Items:
________
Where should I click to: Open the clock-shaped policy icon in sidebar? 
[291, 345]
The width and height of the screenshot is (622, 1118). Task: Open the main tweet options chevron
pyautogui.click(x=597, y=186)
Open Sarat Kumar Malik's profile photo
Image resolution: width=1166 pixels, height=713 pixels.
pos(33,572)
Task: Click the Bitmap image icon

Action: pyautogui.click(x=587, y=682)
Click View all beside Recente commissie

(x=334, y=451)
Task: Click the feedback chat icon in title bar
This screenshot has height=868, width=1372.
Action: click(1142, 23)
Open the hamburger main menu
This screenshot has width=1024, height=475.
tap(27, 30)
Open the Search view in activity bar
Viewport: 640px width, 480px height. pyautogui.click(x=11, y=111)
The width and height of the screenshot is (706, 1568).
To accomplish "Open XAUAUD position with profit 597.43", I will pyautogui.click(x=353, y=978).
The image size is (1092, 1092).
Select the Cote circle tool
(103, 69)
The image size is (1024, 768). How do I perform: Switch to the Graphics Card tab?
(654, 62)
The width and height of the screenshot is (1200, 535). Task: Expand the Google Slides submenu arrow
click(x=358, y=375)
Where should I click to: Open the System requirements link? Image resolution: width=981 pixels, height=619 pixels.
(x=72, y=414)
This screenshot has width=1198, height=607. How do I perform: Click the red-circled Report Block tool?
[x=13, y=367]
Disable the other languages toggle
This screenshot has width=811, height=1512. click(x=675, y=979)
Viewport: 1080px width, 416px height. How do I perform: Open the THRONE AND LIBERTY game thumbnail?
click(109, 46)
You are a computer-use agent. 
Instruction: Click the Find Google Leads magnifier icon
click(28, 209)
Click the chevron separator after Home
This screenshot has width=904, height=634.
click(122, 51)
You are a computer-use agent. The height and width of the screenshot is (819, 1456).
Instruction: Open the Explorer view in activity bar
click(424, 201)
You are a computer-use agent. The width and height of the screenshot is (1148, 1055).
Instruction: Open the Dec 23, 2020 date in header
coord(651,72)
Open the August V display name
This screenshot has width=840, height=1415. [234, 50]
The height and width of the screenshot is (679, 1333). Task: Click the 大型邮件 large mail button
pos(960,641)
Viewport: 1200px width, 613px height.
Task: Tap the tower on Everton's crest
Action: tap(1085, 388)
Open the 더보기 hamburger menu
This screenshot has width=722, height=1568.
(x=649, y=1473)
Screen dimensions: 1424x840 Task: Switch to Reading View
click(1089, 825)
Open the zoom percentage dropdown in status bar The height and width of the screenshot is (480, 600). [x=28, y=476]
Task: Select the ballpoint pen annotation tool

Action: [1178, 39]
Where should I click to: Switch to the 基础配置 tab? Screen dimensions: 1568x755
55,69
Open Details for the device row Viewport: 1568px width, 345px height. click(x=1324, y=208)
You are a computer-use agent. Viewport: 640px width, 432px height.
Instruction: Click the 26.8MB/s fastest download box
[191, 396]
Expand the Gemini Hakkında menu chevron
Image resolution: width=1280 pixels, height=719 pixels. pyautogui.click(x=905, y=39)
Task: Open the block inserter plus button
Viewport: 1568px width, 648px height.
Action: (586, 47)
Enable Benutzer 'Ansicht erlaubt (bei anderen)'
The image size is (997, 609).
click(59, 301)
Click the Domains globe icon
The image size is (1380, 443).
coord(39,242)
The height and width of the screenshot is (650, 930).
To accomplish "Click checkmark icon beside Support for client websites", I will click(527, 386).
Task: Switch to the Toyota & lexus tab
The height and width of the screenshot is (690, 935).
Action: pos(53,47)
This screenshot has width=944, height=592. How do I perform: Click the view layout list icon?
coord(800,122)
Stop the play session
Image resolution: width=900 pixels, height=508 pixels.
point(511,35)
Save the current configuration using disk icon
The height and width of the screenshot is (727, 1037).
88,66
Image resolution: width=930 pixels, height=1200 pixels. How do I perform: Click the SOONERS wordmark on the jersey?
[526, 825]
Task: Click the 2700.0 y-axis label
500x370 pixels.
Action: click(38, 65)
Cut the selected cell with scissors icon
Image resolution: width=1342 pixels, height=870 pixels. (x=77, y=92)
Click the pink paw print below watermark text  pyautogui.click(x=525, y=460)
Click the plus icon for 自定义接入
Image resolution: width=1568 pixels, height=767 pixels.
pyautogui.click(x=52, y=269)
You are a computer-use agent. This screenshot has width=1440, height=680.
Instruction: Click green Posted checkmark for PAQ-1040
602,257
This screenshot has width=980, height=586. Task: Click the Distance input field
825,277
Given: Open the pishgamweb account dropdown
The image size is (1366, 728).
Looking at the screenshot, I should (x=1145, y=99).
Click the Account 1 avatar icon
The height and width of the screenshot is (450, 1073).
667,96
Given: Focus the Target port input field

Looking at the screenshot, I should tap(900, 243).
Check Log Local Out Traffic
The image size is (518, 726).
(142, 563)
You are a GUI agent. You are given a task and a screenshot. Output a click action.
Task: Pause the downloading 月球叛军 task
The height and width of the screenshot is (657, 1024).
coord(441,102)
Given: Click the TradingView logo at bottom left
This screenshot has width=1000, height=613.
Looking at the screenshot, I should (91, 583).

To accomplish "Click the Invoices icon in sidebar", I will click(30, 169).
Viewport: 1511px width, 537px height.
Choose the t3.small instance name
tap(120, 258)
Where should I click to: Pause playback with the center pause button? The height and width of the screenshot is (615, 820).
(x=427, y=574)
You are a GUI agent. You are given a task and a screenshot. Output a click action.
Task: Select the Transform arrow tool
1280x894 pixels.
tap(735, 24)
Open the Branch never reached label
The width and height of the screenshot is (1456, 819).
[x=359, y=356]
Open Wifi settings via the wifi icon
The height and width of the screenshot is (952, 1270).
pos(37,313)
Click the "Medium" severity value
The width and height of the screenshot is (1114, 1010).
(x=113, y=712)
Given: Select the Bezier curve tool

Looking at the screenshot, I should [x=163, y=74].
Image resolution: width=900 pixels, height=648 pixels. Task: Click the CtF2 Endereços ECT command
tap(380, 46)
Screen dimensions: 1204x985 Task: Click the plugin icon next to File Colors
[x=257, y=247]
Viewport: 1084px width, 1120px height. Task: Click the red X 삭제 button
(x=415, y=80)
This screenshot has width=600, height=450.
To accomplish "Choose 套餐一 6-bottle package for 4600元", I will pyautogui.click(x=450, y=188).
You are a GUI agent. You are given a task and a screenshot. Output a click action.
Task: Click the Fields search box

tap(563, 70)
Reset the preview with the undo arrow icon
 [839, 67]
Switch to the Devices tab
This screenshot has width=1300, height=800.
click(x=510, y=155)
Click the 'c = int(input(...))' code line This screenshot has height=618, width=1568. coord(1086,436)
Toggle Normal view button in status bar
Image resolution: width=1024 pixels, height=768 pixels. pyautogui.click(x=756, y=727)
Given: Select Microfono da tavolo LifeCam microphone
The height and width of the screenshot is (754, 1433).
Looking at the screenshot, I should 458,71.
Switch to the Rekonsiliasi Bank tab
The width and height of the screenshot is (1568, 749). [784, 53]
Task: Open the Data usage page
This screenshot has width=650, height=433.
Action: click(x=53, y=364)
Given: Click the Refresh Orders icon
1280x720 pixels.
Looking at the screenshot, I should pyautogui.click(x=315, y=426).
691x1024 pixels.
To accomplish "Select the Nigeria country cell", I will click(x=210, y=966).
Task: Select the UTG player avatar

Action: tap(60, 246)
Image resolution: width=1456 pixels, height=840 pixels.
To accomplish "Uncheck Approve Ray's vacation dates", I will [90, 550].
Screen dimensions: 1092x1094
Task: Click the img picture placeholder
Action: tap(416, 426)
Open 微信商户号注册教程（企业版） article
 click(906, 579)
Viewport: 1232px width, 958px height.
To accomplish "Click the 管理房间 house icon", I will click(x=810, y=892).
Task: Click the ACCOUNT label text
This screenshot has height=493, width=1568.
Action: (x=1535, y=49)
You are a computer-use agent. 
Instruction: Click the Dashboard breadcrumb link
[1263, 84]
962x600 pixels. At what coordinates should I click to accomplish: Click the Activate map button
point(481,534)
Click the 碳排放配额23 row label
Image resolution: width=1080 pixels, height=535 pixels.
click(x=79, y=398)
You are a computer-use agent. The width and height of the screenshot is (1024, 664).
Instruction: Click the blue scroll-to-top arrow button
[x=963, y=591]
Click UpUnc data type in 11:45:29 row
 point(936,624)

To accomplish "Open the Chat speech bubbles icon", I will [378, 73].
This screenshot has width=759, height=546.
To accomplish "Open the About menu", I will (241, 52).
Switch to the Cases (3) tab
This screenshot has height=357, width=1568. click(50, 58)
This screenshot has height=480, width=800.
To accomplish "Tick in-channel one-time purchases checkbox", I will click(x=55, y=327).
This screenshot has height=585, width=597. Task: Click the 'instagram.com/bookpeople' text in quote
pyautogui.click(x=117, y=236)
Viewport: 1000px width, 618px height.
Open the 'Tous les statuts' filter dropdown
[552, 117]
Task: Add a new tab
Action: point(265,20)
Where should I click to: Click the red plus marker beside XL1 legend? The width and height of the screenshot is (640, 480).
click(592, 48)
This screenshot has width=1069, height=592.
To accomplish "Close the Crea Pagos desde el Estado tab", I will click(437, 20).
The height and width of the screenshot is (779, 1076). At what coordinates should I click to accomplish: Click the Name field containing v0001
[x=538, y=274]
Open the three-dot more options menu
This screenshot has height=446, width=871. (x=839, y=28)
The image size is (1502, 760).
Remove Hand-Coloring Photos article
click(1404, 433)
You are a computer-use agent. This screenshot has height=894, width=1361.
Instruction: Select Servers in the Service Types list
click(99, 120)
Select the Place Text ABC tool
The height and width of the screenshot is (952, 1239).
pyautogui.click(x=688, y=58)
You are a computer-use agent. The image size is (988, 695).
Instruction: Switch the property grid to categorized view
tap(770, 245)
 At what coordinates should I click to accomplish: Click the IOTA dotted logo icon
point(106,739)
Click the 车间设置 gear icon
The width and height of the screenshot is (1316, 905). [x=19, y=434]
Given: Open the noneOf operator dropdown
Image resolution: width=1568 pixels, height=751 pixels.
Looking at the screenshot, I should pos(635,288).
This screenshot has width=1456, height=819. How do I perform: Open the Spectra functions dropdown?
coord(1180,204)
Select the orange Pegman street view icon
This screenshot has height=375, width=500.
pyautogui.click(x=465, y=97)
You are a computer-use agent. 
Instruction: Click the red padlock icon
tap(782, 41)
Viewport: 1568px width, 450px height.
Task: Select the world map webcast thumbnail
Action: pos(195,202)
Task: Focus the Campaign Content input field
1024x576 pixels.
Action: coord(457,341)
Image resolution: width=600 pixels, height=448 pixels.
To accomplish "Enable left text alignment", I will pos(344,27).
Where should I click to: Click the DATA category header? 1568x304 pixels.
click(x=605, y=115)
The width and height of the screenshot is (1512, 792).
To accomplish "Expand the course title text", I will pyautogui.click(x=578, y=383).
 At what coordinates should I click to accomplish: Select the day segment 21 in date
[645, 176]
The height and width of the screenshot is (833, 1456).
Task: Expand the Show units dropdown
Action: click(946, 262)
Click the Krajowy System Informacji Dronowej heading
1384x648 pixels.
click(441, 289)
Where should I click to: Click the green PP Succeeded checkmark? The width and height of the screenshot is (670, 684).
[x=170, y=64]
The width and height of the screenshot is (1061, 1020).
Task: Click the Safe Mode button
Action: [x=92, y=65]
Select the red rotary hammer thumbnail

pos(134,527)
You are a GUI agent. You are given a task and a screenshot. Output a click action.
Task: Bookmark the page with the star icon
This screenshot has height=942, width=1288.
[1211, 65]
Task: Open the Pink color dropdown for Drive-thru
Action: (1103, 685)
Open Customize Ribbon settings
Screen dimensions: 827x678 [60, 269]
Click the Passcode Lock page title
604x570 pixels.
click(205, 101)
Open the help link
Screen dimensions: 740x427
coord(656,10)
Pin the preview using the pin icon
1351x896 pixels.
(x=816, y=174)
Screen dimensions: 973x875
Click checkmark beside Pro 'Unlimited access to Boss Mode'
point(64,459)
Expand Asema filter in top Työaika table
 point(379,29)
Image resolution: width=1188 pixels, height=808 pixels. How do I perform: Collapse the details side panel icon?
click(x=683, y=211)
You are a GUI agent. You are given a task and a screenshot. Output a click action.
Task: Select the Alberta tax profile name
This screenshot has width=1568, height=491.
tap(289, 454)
________
Task requirements: Copy the entries above word for word, starting at the line that contains "The width and height of the screenshot is (1200, 535)." and ending at the line that contains "click(109, 46)".

Solution to the exercise:
The width and height of the screenshot is (1200, 535). Task: Expand the Google Slides submenu arrow
click(x=358, y=375)
Where should I click to: Open the System requirements link? Image resolution: width=981 pixels, height=619 pixels.
(x=72, y=414)
This screenshot has width=1198, height=607. How do I perform: Click the red-circled Report Block tool?
[x=13, y=367]
Disable the other languages toggle
This screenshot has width=811, height=1512. click(x=675, y=979)
Viewport: 1080px width, 416px height. How do I perform: Open the THRONE AND LIBERTY game thumbnail?
click(109, 46)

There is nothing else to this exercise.